On various tech blogs, I've read quite a bit of excitement about these firefighting drones pioneered in China.
I think about it. The test shown in the video below shows the firefighter drone extinguishing flammable material suspended outside the building on scaffolding.
How does a real fire in an apartment building originate?
A plausible scenario: an overloaded multiple socket or a defective appliance produces a spark. The spark spreads on the carpet, on the furniture, on the curtains. We now have a lot of plastic and foam-containing furniture in our homes, which is why fires spread very, very quickly.
Fires like these have to be fought from the inside, which is why tall buildings have water connections within them. It also takes men and women inside the building to go door to door, occasionally knocking them down to save the residents. And it also takes firefighters on top of the building.
The firefighter drone can't do any of these things yet.
It could, however, be of great help in correcting what can only be called a serious (and sadly common) architectural defect: the use of flammable coatings.
With low brick and stone buildings, the fire doesn't spread outside, as those materials don't burn. The fire spreads from inside the building, going from apartment to apartment, consuming wooden door frames and plastic-filled furniture.
But steel skyscrapers are a different story. These structures are coated, theoretically using fire resistant zinc coatings on the market.
Having a lot of skyscrapers have high coating costs. This is why some architects, construction companies or property owners fall back on aluminum cladding panels, which cost much less. These aluminum panels contain a polyethylene insulation layer. In a fire, aluminum can melt, and once the fire hits the polyethylene layer, the panel is knocked out. Fire can spread from panel to panel outside the building.
This choice has proven to produce disastrous results.
Remember the Grenfell Tower disaster in London? Two Italians also died: Gloria Trevisan and Marco Gottardi. The builders had approved a fire-resistant zinc coating. However, to reduce costs, what had been specified in the restructuring contract was "a cheaper aluminum liner with a polyethylene core" to "save" 293.368 pounds (about 360.000 euros at 2017 exchange rates).
Here is an image that shows all the savings derived from that choice.

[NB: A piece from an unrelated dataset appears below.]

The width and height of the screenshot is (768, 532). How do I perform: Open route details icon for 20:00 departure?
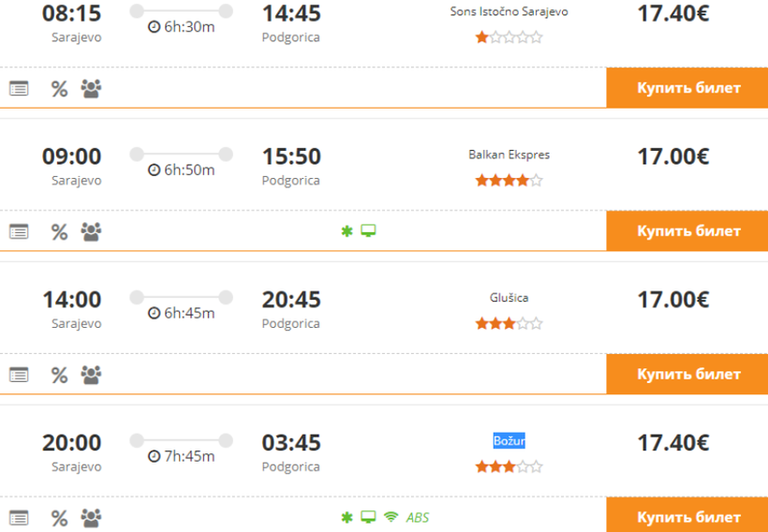[x=19, y=517]
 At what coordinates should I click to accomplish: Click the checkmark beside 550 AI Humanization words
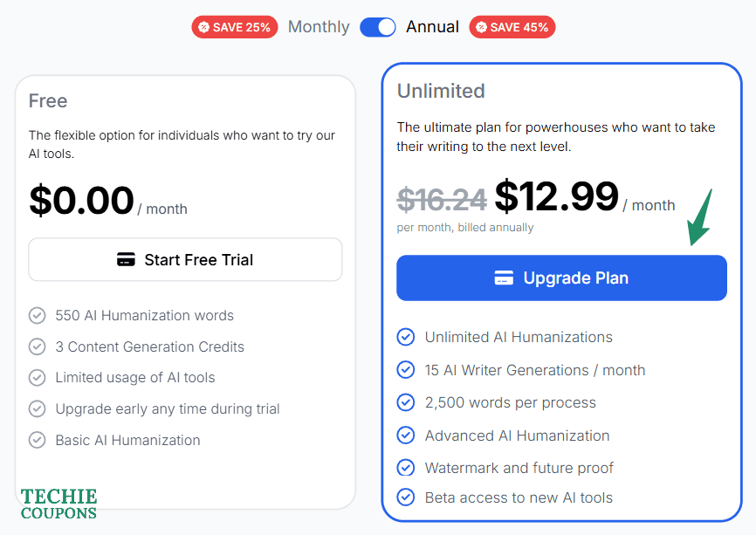38,316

72 dead. The fire was incredibly difficult to fight. As reported by the BBC, "Fire safety experts say the cladding used on the Grenfell Tower is the likely reason the fire spread so quickly making it impossible to contain the fire floor by floor."

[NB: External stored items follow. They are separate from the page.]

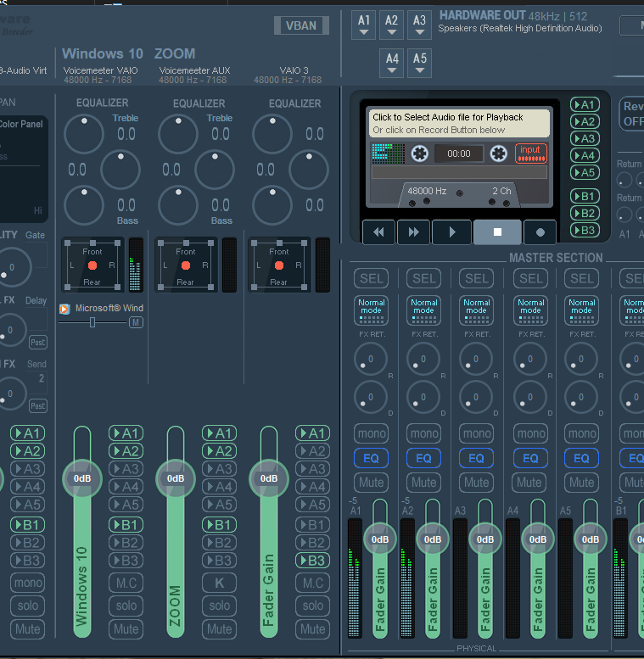Viewport: 644px width, 659px height.
Task: Click the SEL button on bus A3
Action: 477,278
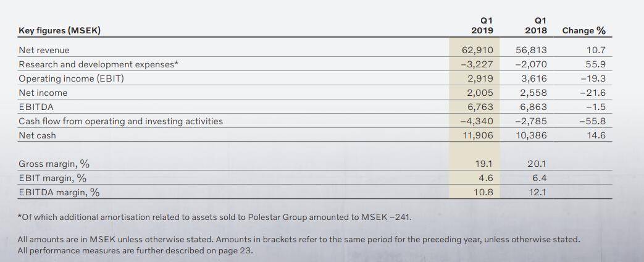Select Q1 2018 EBIT value 3,616
The width and height of the screenshot is (644, 262).
[x=534, y=78]

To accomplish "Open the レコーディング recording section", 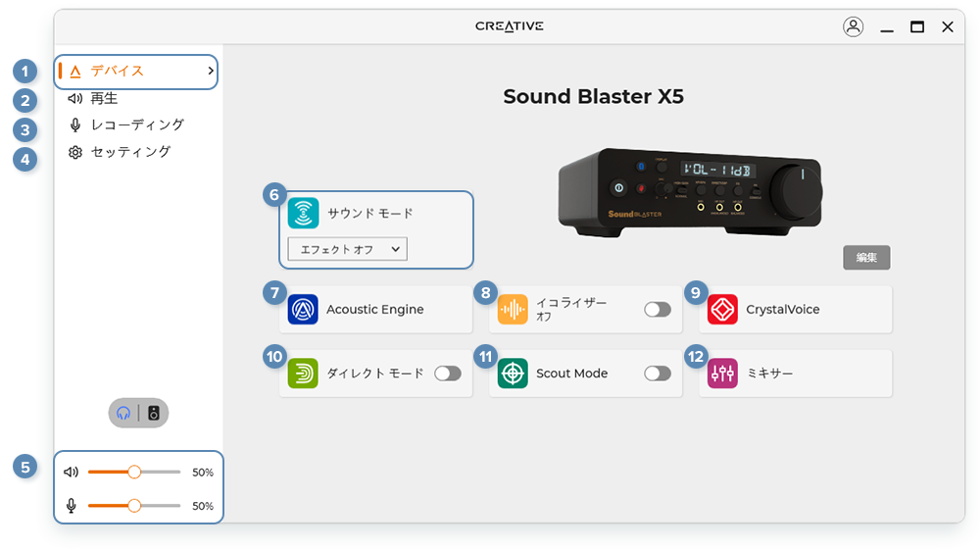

A couple of months later, the Dubai skyscraper, cruelly called Torch Tower, caught fire (for the second time). The causes? Absolutely similar.
In summary: the cladding that looks so modern, cheap and common to many skyscrapers around the world burns like hell and cannot be controlled.
That's what a fireman drone is for
So I would say that that fireman drone could be of great use in cases like these, working in synergy with the firefighters. Waiting for the drones (in addition to other things) can do this on their own, saving both the lives of the occupants and the rescuers.